An 83 year old single veteran’s gross monthly income is $2000. He lives at home and, due to his poor health, requires help with bathing, dressing, walking around his home, and feeding himself. He sends an Informal Claim to VA in January then applies in March. On the same day he completes his application, he hires a home care company to cook and feed him healthy meals, help him bathe, dress himself, and move around the house. For this service he pays $1,500.00/month. He includes this cost on his application. In June, VA awards him the benefit and grants a retroactive payment for the months of April and May only. VA does not grant a payment for the months of February and March because, at that time, the veteran did not have any an ongoing care cost (or UME’s) thus rendering his income too high.

EXAMPLE 2: (Bad / Incomplete Information):

An 85 year old single veteran is moving into an assisted living facility and learns that he is eligible for $1703/month through VA Pension and Aid and Attendance. His savings have vanished and his income will not adequately cover the care costs. Unfortunately, the veteran needs extra money immediately to pay for his care as realizes that VA may take months to award him the benefit. He is told that VA will ‘back pay’ and subsequently takes out a loan to cover his costs for the months he is waiting for VA to make a decision.

All within the same month, the veteran moves into the facility, takes out a loan, files an Informal Claim, and sends his formal claim to the VA. Four months later, VA awards him the benefit but only grants a retroactive lump sum payment for three months. The three month lump sum payment is not large enough to pay back the loan and now, due to the misinformation given to the veteran regarding the ‘back pay’, he is now unable to meet his loan obligation. Had the veteran known that payments for a VA Claim are effective from the first of the month following the month in which the claim (or Informal Claim) was received he could have made a better choice regarding the loan.

On rare occasions, establishing an Effective Date can be detrimental to the success of the application. Below is an example where a claimant filed an Informal Claim and was denied because of it.

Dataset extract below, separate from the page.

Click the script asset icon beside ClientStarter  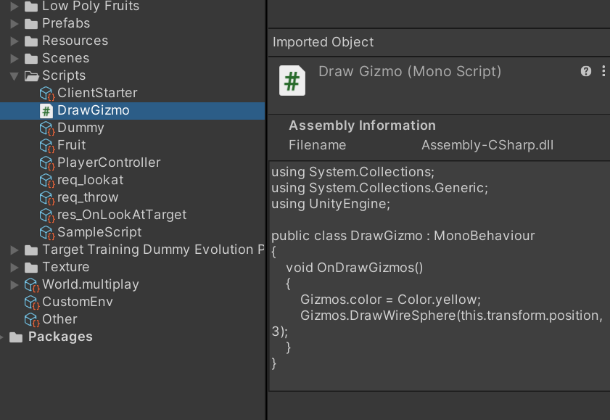tap(47, 93)
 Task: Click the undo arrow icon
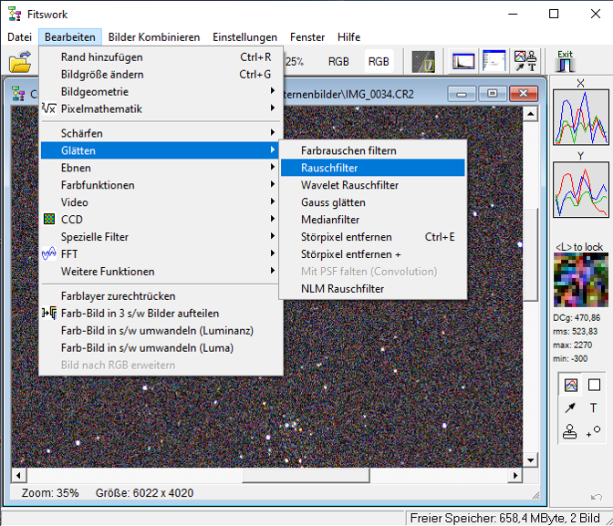(x=596, y=496)
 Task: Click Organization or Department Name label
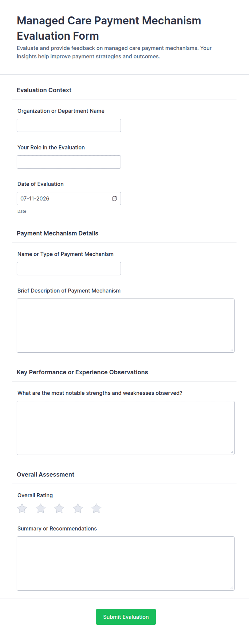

EXAMPLE 3 (Too Many Assets):

An 84 year old surviving spouse of a veteran lives in an assisted living facility and wants to apply for Death Pension with the Aid and Attendance Allowance. She has $90,000 in assets. Her attorney tells her to file an Informal Claim which she does to lock in a date. The following month the attorney does some estate planning to help her meet the asset limits set forth by VA. After the completion on the estate planning, she files her application. While processing her application, VA learns that the $90,000 was transferred out of her name after the Informal Claim was submitted. Using this information, VA denies her claim based on the fact that she had enough assets in her name to pay for her own care at the time she had established an effective date.